Tech transfer and R&D facilities – In October the government committed an additional £100 million until 2020-21 to extend and enhance the Biomedical Catalyst. These funds will be allocated to Innovate UK. Funding of £100 million will also be provided until 2020-21 to incentivise university collaboration in tech transfer and in working with business, with the devolved administrations receiving funding through the Barnett formula in the usual way.
Science and Innovation Audits – The government has selected 8 areas for the second wave of Science and Innovation Audits: Bioeconomy of the North of England; East of England; Innovation South; Glasgow Economic Leadership; Leeds City Region; Liverpool City Region; Offshore Energy Consortium; and Oxfordshire Transformative Technologies. The government is also announcing a further opportunity to apply to participate in a third wave of audits.
The government welcomes the National Infrastructure Commission (NIC)’s interim report into the Cambridge-Milton Keynes-Oxford growth corridor, accepts the recommendation for an Oxford-Cambridge expressway, and will provide £27 million in development funding.
The government will award £1.8 billion to Local Enterprise Partnerships (LEPs) across England through a third round of Growth Deals. £556 million of this will go to the North of England, £392 million to LEPs in the midlands, £151 million to the east of England, £492 million to London and the south east, and £191 million to the south west.

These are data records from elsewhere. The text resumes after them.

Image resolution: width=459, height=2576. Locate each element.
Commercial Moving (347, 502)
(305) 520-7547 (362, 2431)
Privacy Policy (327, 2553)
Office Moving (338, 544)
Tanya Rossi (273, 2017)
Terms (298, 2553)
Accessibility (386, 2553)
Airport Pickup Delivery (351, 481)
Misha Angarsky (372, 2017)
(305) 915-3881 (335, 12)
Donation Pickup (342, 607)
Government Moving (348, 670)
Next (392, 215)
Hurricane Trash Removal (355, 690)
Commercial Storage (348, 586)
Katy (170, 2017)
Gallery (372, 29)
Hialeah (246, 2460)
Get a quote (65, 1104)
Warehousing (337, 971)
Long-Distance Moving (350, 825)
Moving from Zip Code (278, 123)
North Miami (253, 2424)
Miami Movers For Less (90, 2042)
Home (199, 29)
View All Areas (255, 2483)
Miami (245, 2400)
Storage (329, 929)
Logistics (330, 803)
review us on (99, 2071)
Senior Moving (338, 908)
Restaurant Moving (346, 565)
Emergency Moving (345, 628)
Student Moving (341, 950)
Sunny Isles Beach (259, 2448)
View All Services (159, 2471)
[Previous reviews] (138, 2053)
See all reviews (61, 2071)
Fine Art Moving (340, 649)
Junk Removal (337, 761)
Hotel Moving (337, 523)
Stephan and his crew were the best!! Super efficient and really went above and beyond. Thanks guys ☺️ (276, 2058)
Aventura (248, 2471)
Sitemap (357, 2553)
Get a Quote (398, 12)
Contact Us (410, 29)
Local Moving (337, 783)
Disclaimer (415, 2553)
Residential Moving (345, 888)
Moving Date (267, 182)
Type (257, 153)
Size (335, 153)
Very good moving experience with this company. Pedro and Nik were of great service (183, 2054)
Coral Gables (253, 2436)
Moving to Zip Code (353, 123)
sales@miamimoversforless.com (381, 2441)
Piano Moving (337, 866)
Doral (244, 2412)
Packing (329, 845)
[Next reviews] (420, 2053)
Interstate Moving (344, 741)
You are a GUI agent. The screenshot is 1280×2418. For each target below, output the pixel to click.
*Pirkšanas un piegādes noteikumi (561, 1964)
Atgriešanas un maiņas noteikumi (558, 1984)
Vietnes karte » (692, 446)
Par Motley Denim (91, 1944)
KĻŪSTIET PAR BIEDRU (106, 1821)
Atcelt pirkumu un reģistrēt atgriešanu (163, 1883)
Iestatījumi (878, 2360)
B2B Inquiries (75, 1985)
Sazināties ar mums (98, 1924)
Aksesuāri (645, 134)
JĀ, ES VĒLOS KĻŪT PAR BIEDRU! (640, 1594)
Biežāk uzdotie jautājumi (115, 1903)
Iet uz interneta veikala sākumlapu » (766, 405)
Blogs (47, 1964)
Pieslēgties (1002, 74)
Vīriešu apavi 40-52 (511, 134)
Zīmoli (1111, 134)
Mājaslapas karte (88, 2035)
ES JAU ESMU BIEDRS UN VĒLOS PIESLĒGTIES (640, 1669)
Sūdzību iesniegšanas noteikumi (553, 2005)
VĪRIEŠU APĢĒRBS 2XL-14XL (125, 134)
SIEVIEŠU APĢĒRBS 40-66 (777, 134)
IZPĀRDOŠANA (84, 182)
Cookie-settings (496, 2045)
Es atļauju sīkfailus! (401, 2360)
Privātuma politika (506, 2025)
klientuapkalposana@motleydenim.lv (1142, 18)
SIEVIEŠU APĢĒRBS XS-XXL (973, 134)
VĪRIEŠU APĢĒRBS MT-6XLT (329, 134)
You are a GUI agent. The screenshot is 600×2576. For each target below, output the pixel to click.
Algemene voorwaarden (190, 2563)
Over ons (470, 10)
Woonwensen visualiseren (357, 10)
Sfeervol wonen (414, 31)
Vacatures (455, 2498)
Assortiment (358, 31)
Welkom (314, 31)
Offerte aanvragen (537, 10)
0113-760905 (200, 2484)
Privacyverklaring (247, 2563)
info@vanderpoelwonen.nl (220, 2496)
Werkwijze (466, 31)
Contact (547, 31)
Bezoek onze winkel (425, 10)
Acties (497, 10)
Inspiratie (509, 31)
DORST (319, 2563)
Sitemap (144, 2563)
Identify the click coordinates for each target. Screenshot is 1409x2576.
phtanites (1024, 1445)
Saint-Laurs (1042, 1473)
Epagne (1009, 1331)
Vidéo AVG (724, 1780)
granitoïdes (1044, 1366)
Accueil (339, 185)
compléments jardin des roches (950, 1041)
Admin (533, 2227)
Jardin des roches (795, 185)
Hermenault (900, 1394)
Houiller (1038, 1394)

Awards to individual LEPs will be announced in the coming months. This funding of local infrastructure will improve transport connections, unlock house building, boost skills, and enhance digital connectivity.
Education and Skills
Grammar schools capital – The government will provide £50 million of new capital funding to support the expansion of existing grammar schools in each year from 2017-18.
Expanding medical training places – The Autumn Statement includes the additional student loan outlay expected following the announcement made by the Secretary of State for Health on 4 October 2016 that the government will fund up to 1,500 additional medical training places each year, from the 2018-19 academic year onwards.